__Extract__
Saturday, September 25, 2010

god

well, after being a christian for so long,
i didn't know that there is an age requirement for r/s.
hais, thats how it ended, MY LIFE FUCKING FAIL.
i really don't see the link, god why is this happening.
i'm serious in every single r/s this year,
time and again i find myself having moe reasons to start playing grr.

went drinking with ian, yonghao, kirk that group.
was going to get drunk but i stopped myself.
didn't feel like spilling things out.
i hate it, these feelings. I'm smoke free,
i'm still amaze how easy was it ytd to smoke yet i didn't.
i need her back, if the problem lies with me, i have no comment.

i fail as a human.
hold on marcus, it's just 6 years :(

Wednesday, September 15, 2010

attached!

sup guys, hehe i'm attached!
to those people who are thinking wa this boy hongster,
yea fuck you uh! HAHA
why for waste my time being sad over a girl who probably fuck care,
when i can give my love to another girl who will love me the same..

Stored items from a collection
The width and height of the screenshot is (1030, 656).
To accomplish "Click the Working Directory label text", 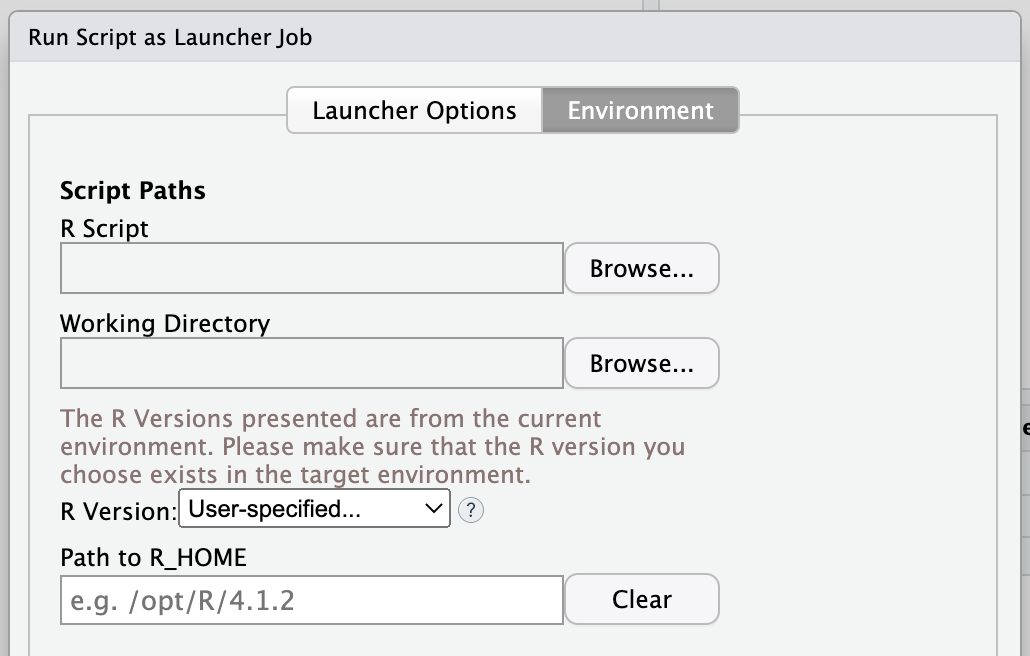I will 165,324.
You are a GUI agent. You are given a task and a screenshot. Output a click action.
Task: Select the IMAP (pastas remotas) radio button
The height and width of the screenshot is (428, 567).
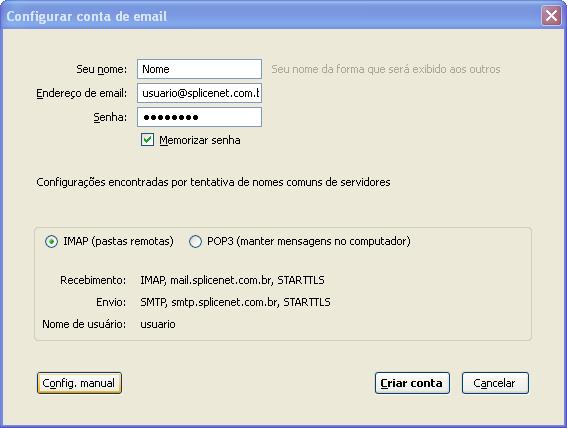point(51,241)
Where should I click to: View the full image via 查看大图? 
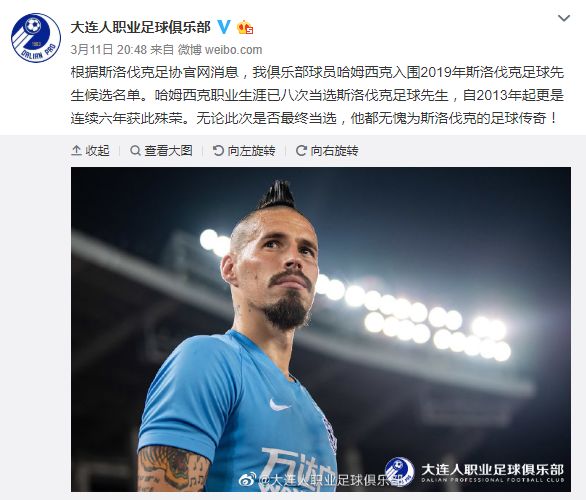click(161, 151)
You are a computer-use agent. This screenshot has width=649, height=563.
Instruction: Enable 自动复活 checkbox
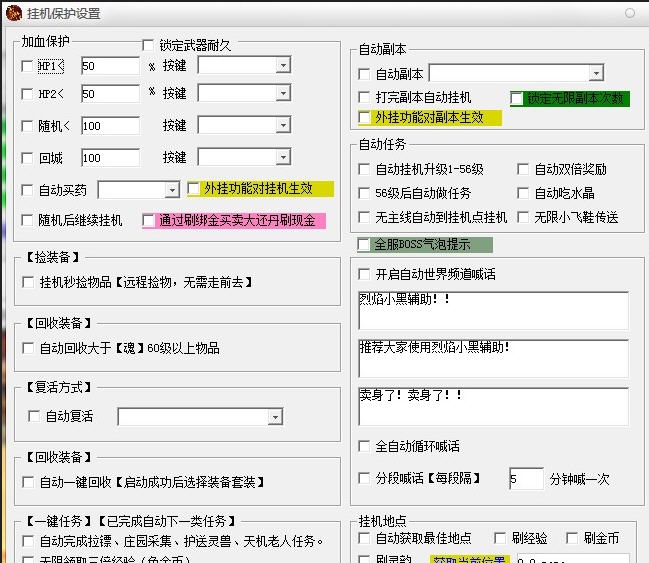pos(35,417)
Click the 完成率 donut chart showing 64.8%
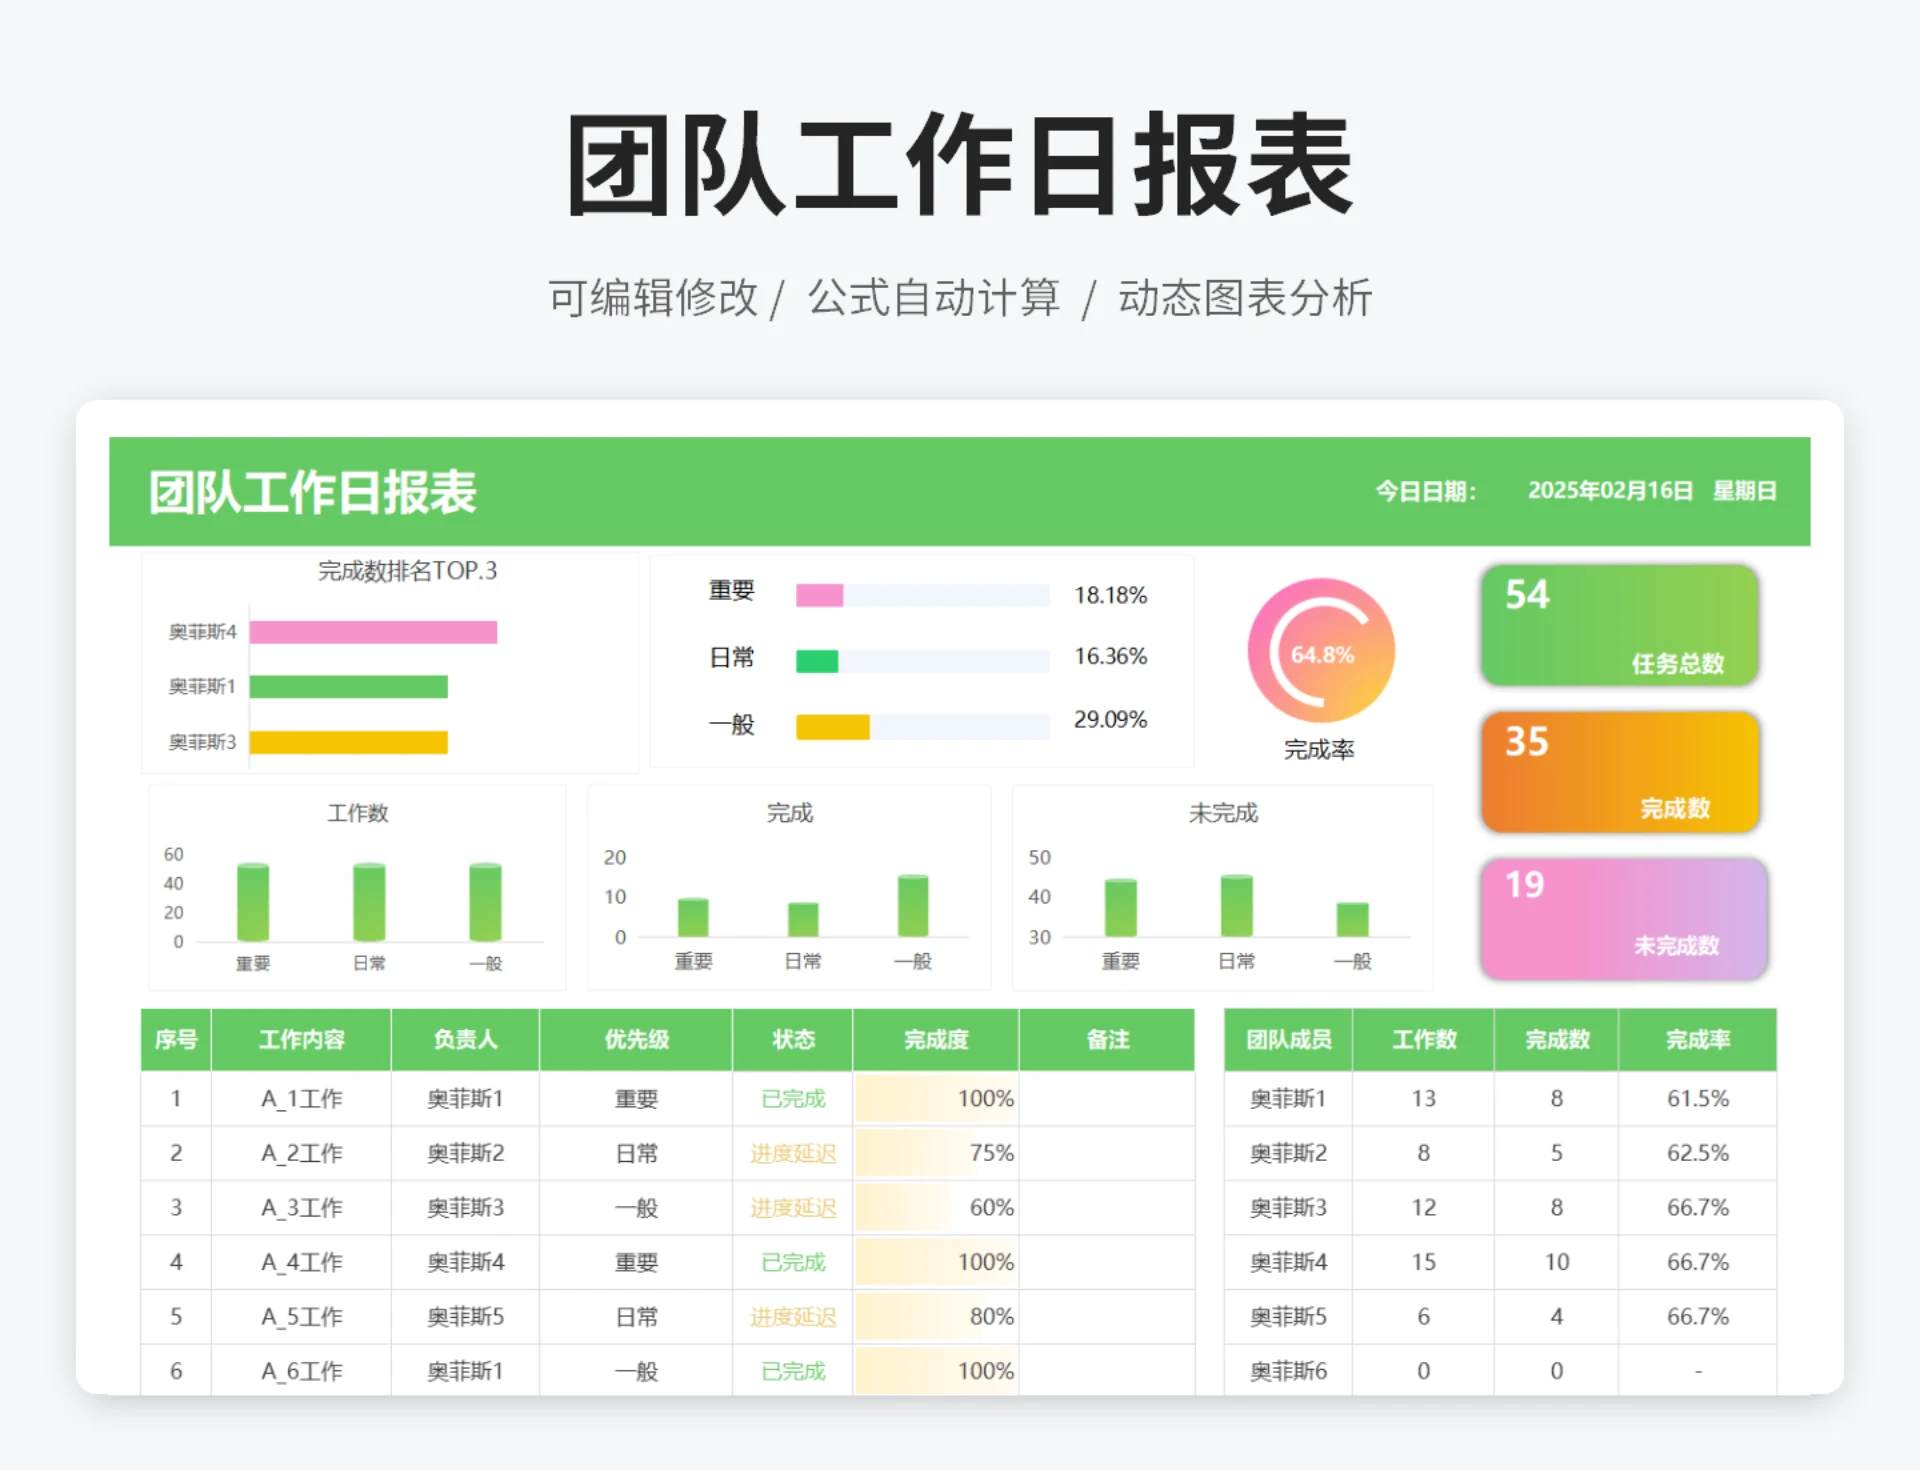This screenshot has width=1920, height=1470. coord(1322,651)
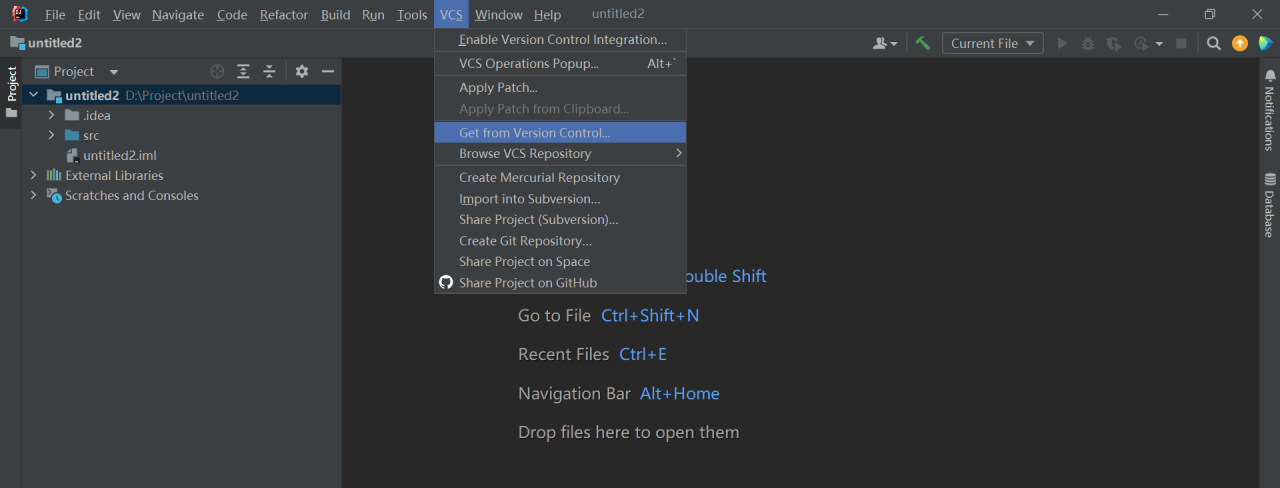Screen dimensions: 1280x488
Task: Click the Select Opened File target icon
Action: click(217, 71)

__Problem statement__
Go on with the diary-style blog entries from their last sentence.

__The response__
yeap just a short post to tell my readers, i doubt there's any LOL.

and, i love my friends, you guys have been through with me alot hehe
i love my friends :)

Saturday, September 11, 2010

lies

haha you and your lies,
i guess i have no more feelings of you anymore
hate you ttm, can't believe you are such a person haha.

i swear you talk alot of bullshit.. :(

on a lighter note, such a fun day ytd!
followed my friends to fish tank,
gosh so awkward!
had a nice dream i swear,
my crush was my gf and we went overseas tgt,
when we came back singapore we meet each other at the chalet.
we saw our pri sch friends and all. we kissed. sweeet~

ITS JUST A FUCKING DREAM.

Friday, September 10, 2010

promises



remember we had that promise, to never say break up to each other?
well, i knew that one of us would break it, and i was certain it would be me.
you proved me wrong, though.
remember how we said we wanted to get a couple tattoo,
one without names, just something that would remind each other
of the other party?
well, thats sweet, really.
it's over now, 18 days have passed.
i really hope this is just a bad dream..
you really aren't giving this thing another shot are you?
guess it;s just me living in my fucking pathetic past.

my friends told me to move on, i can't ,
i'm just too into you.
i've tried to hate you, needles to say, i failed.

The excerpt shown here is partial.